Task brief: Copy the records word for word, beginning at the line that contains "Click the Web Performance Test stopwatch icon" and ending with the line that contains "Action: [622, 134]". Omit the pictures.

Records supplied:
§

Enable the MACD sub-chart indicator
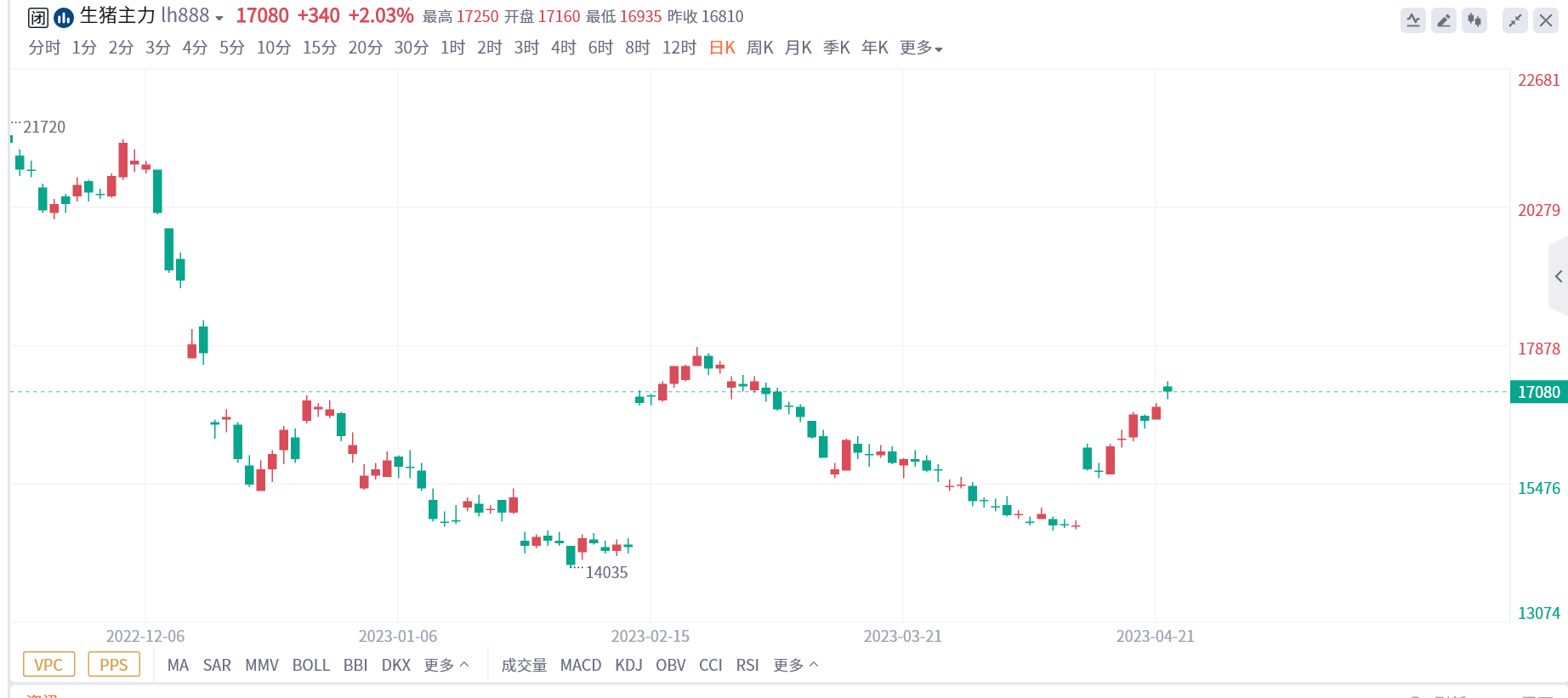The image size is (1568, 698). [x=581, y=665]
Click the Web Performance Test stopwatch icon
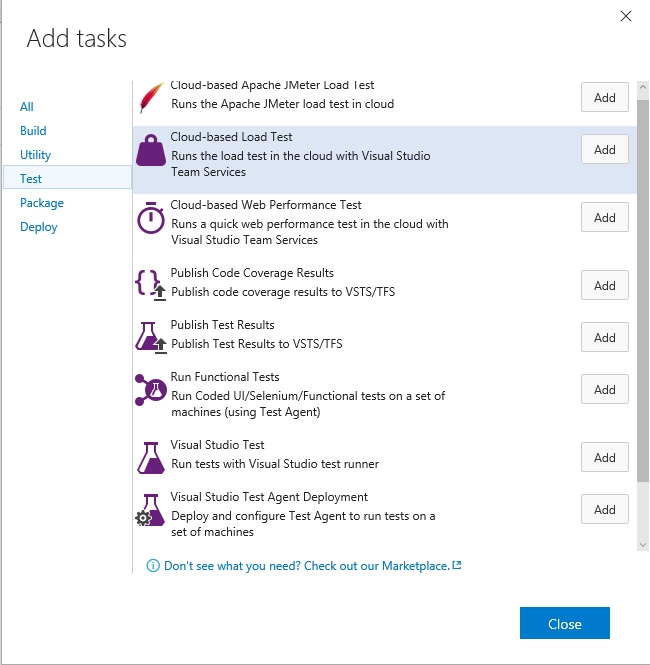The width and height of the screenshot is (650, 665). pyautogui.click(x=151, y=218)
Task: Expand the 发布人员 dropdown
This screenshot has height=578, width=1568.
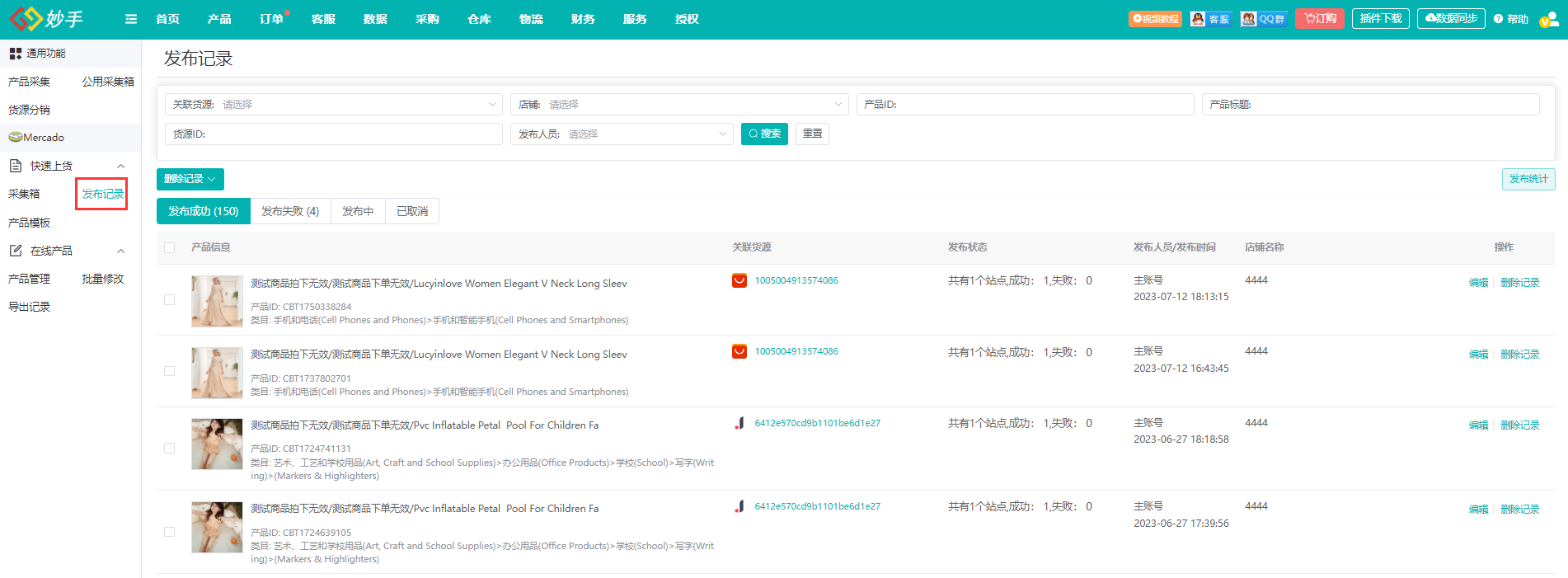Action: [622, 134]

§

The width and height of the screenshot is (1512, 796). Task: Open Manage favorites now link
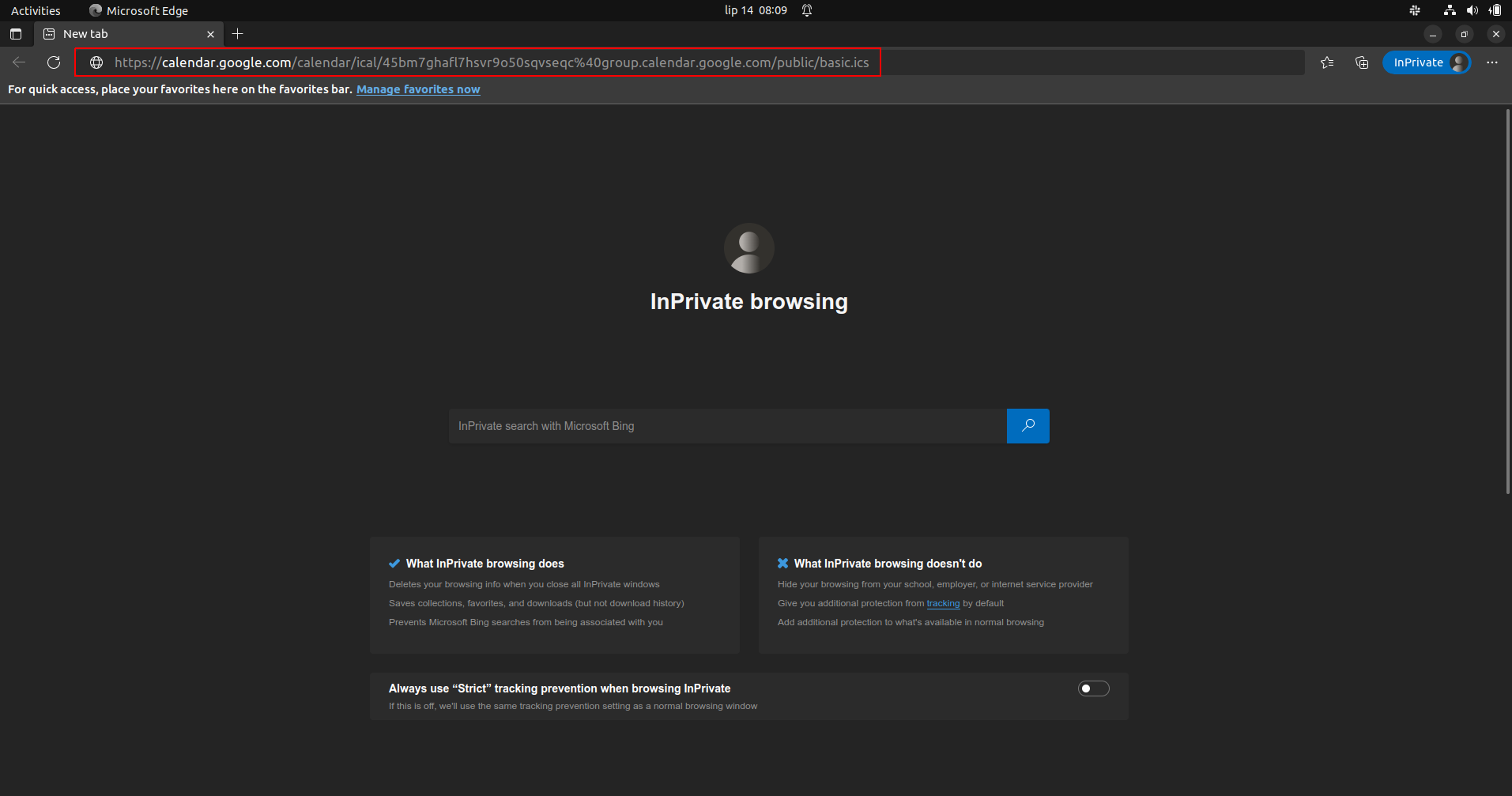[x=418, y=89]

§

Response to the exercise:
Click the Web Performance Test stopwatch icon
The width and height of the screenshot is (650, 665). pyautogui.click(x=151, y=218)
Task: Expand the 发布人员 dropdown
This screenshot has height=578, width=1568.
Action: [622, 134]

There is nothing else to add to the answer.